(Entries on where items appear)
— START —

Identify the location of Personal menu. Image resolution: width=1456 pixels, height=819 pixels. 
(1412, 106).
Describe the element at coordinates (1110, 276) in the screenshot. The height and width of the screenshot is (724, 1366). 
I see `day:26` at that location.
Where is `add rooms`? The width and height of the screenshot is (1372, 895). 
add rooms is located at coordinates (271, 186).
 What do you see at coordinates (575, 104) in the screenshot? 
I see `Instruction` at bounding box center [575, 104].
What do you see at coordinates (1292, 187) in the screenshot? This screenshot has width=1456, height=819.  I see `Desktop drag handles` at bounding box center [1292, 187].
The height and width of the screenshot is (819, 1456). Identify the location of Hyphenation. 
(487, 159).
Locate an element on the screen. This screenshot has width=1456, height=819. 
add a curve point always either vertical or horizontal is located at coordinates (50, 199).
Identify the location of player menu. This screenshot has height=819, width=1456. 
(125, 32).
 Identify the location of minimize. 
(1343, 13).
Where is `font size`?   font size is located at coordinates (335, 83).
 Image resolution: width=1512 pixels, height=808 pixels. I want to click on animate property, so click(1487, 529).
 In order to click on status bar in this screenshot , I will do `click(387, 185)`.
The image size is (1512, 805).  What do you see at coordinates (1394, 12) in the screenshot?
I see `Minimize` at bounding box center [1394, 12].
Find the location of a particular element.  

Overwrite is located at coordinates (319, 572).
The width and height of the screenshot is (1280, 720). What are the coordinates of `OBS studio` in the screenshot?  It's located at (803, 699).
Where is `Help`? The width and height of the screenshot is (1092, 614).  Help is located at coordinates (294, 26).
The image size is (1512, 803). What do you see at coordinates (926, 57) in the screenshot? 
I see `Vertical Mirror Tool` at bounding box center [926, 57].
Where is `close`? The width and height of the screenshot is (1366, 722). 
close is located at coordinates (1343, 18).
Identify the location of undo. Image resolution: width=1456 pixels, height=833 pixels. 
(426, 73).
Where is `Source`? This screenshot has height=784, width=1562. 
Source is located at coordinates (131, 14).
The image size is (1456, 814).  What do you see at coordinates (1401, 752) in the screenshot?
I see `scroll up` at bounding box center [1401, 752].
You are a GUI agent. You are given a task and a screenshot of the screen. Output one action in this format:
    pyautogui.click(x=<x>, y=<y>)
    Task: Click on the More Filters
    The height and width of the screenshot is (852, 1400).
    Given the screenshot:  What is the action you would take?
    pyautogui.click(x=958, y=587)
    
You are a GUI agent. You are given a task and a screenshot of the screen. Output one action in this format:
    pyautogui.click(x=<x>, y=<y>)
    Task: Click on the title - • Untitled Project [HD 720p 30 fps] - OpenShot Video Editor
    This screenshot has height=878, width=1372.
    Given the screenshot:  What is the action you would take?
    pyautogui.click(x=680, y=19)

— END —

Output every line of the records above as a JSON list of strings, one string per line, omitting blank lines.

[
  "Identify the location of Personal menu. Image resolution: width=1456 pixels, height=819 pixels. ",
  "(1412, 106).",
  "Describe the element at coordinates (1110, 276) in the screenshot. The height and width of the screenshot is (724, 1366). ",
  "I see `day:26` at that location.",
  "Where is `add rooms`? The width and height of the screenshot is (1372, 895). ",
  "add rooms is located at coordinates (271, 186).",
  " What do you see at coordinates (575, 104) in the screenshot? ",
  "I see `Instruction` at bounding box center [575, 104].",
  "What do you see at coordinates (1292, 187) in the screenshot? This screenshot has width=1456, height=819.  I see `Desktop drag handles` at bounding box center [1292, 187].",
  "The height and width of the screenshot is (819, 1456). Identify the location of Hyphenation. ",
  "(487, 159).",
  "Locate an element on the screen. This screenshot has width=1456, height=819. ",
  "add a curve point always either vertical or horizontal is located at coordinates (50, 199).",
  "Identify the location of player menu. This screenshot has height=819, width=1456. ",
  "(125, 32).",
  " Identify the location of minimize. ",
  "(1343, 13).",
  "Where is `font size`?   font size is located at coordinates (335, 83).",
  " Image resolution: width=1512 pixels, height=808 pixels. I want to click on animate property, so click(1487, 529).",
  " In order to click on status bar in this screenshot , I will do `click(387, 185)`.",
  "The image size is (1512, 805).  What do you see at coordinates (1394, 12) in the screenshot?",
  "I see `Minimize` at bounding box center [1394, 12].",
  "Find the location of a particular element.  ",
  "Overwrite is located at coordinates (319, 572).",
  "The width and height of the screenshot is (1280, 720). What are the coordinates of `OBS studio` in the screenshot?  It's located at (803, 699).",
  "Where is `Help`? The width and height of the screenshot is (1092, 614).  Help is located at coordinates (294, 26).",
  "The image size is (1512, 803). What do you see at coordinates (926, 57) in the screenshot? ",
  "I see `Vertical Mirror Tool` at bounding box center [926, 57].",
  "Where is `close`? The width and height of the screenshot is (1366, 722). ",
  "close is located at coordinates (1343, 18).",
  "Identify the location of undo. Image resolution: width=1456 pixels, height=833 pixels. ",
  "(426, 73).",
  "Where is `Source`? This screenshot has height=784, width=1562. ",
  "Source is located at coordinates (131, 14).",
  "The image size is (1456, 814).  What do you see at coordinates (1401, 752) in the screenshot?",
  "I see `scroll up` at bounding box center [1401, 752].",
  "You are a GUI agent. You are given a task and a screenshot of the screen. Output one action in this format:",
  "    pyautogui.click(x=<x>, y=<y>)",
  "    Task: Click on the More Filters",
  "    The height and width of the screenshot is (852, 1400).",
  "    Given the screenshot:  What is the action you would take?",
  "    pyautogui.click(x=958, y=587)",
  "You are a GUI agent. You are given a task and a screenshot of the screen. Output one action in this format:",
  "    pyautogui.click(x=<x>, y=<y>)",
  "    Task: Click on the title - • Untitled Project [HD 720p 30 fps] - OpenShot Video Editor",
  "    This screenshot has height=878, width=1372.",
  "    Given the screenshot:  What is the action you would take?",
  "    pyautogui.click(x=680, y=19)"
]